Вторая любовь — любовь человека, который хочет, чтоб его любили, и на меньшее не согласен.


— А дальше что?


— Дальше начиналась драма второй любви (она, впрочем, могла повторяться). Нет уже этой беспримесно прозрачной боли, но драма счастливой любви как-то гнетущее драмы несчастной. Уже тем, что несчастье не входит в ее эстетику, в ее идеологическую программу. Совершается она в два приема. Сначала человек теряет возлюбленную, потом он теряет любовь, меняя тоску на скуку.


— А если человек сначала теряет любовь...


— Ну, тогда это не драма. По крайней мере не драма счастливой любви.


— А драма так уж обязательна?


— Почти что. Если только любовь не переходила в семью (там свои удачи и просчеты). Я говорю ведь о нас, о прошлом. Обязательность драмы была, вероятно, в том, что мы почему-то довольно долго сохраняли некий досуг. А досуг, породивший науку и искусство, порождал и душевные катастрофы — во всяком случае, начиная с восемнадцатого века.


— А как же третья типическая драма?


— Третья... Да минует нас эта любовь... Ну, та, которая и блаженство и безнадежность...
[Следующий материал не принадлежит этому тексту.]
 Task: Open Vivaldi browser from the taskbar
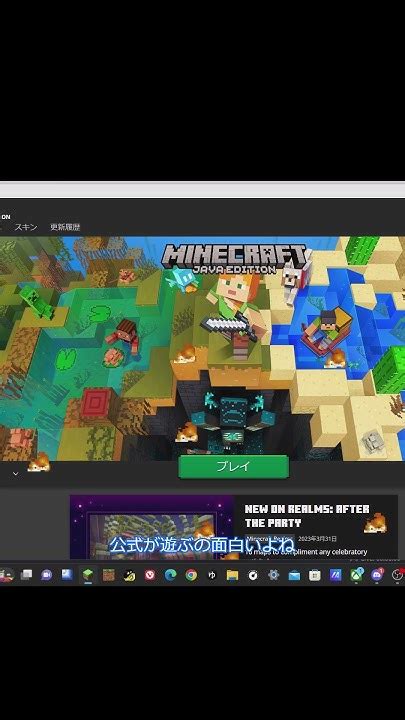(x=150, y=574)
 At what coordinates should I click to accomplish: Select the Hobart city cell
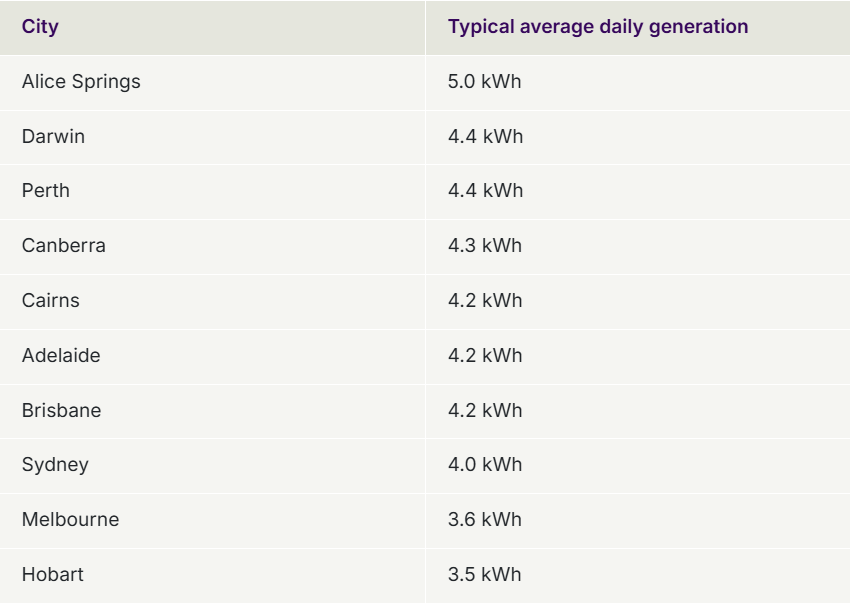click(x=53, y=575)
«Они собрались в молодежном кафе. Это было мероприятие, не предусмотренное никаким расписанием... Не могу сказать, чтобы все на этом вечере мне понравилось. Но мне понравилась сама затея, сама заинтересованность жить интересно, то есть жить интеллектуально... Необходимо противопоставить шалману, забегаловке культурный столик, необходимо противопоставить унылой танцплощадной давке человеческую непринужденность, необходимо противопоставить скуке „мероприятий" молодую заинтересованность» — так пишет «Литературная газета». В Ленинграде есть уже два молодежных кафе; там между столиками читают свои стихи молодые поэты. Но посетители, по-видимому, недовольны тем, что у поэтов утвержденная программа. Опять получается мероприятие. Раз-два послушают мероприятие и пойдут в пивную. Следовательно, чтобы кафе отвлекало от пивной, требуется свободное чтение (кафе Монмартра, «Бродячая собака», «Стойло Пегаса»...); но чтобы чтение это не призвало, например, — назад в пивную! — требуется, чтобы свободное чтение было отрегулированным. И вот оказывается — создать фикцию литературы гораздо легче, нежели фикцию кабачка.


В СП мне случайно пришлось присутствовать при телефонном разговоре одного из прикосновенных к работе с молодыми писателями:


— А, да. Так мы вам направляем группу из литобъединения издательства. Да, им сказано, чтобы они всё читали из своих книг. У них у всех представлены книги. Пусть и читают... — Я? Нет, я приходить не собирался. Я уже в прошлую субботу там маялся. Так же невозможно! Что же я, в свой свободный вечер никогда не смогу в театр пойти? Даже в баню нельзя сходить (это шутка). — Ну, может быть, я и зайду. Но пусть, вообще, не рассчитывают. У вас есть телефон П. Вот вы с ним и свяжитесь. Мы ему это дело доверили. Он очень хорошо понимает. — Нет, я не понимаю... Чего вы хотите? Свободное чтение... Чтобы всякий, кто хочет, читал что хочет?.. — А... Ага... Кто же это возьмется проверять на месте? Вы все-таки поймите обстановку. Там люди сидят, пьют вино... Как же это так на ходу? Нельзя в такой обстановке объясняться с поэтом. — Нет, вы поймите — мы серьезная литературная организация. Если к нам обратились, мы подходим серьезно.


Перейти на страницу:

Похожие книги

10 гениев, изменивших мир
10 гениев, изменивших мир

Эта книга посвящена людям, не только опередившим время, но и сумевшим своими достижениями в науке или общественной мысли оказать влияние на жизнь и мировоззрение целых поколений. Невозможно рассказать обо всех тех, благодаря кому радикально изменился мир (или наше представление о нем), речь пойдет о десяти гениальных ученых и философах, заставивших цивилизацию развиваться по новому, порой неожиданному пути. Их имена – Декарт, Дарвин, Маркс, Ницше, Фрейд, Циолковский, Морган, Склодовская-Кюри, Винер, Ферми. Их объединяли безграничная преданность своему делу, нестандартный взгляд на вещи, огромная трудоспособность. О том, как сложилась жизнь этих удивительных людей, как формировались их идеи, вы узнаете из книги, которую держите в руках, и наверняка согласитесь с утверждением Вольтера: «Почти никогда не делалось ничего великого в мире без участия гениев».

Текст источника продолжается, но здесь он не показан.